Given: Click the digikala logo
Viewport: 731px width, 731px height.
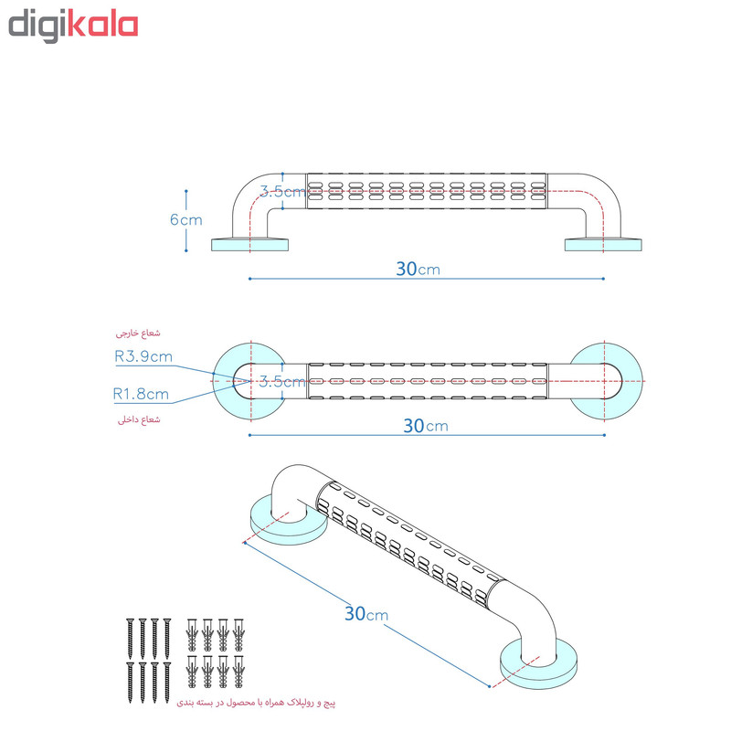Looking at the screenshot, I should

...

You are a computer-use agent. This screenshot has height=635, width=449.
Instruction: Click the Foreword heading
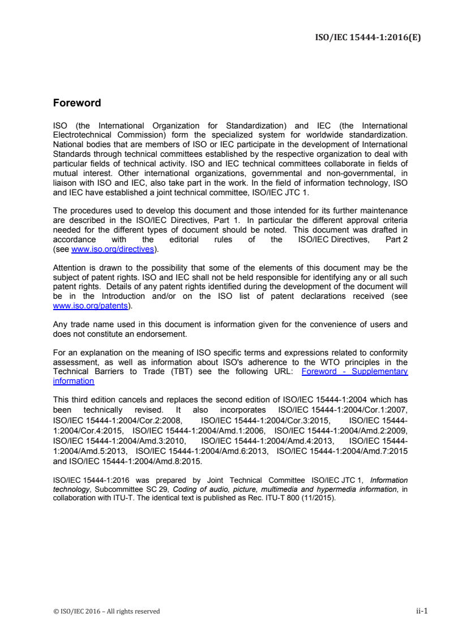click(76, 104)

- **Given instruction**
Rewrite the data from the line with "Given: Click the digikala logo" up to and including the line with "Looking at the screenshot, I should", replacing "logo" with "emblem" and leaving everything else unchanged. Omit the pictures from your answer.

- **Task result**
Given: Click the digikala emblem
Viewport: 731px width, 731px height.
Looking at the screenshot, I should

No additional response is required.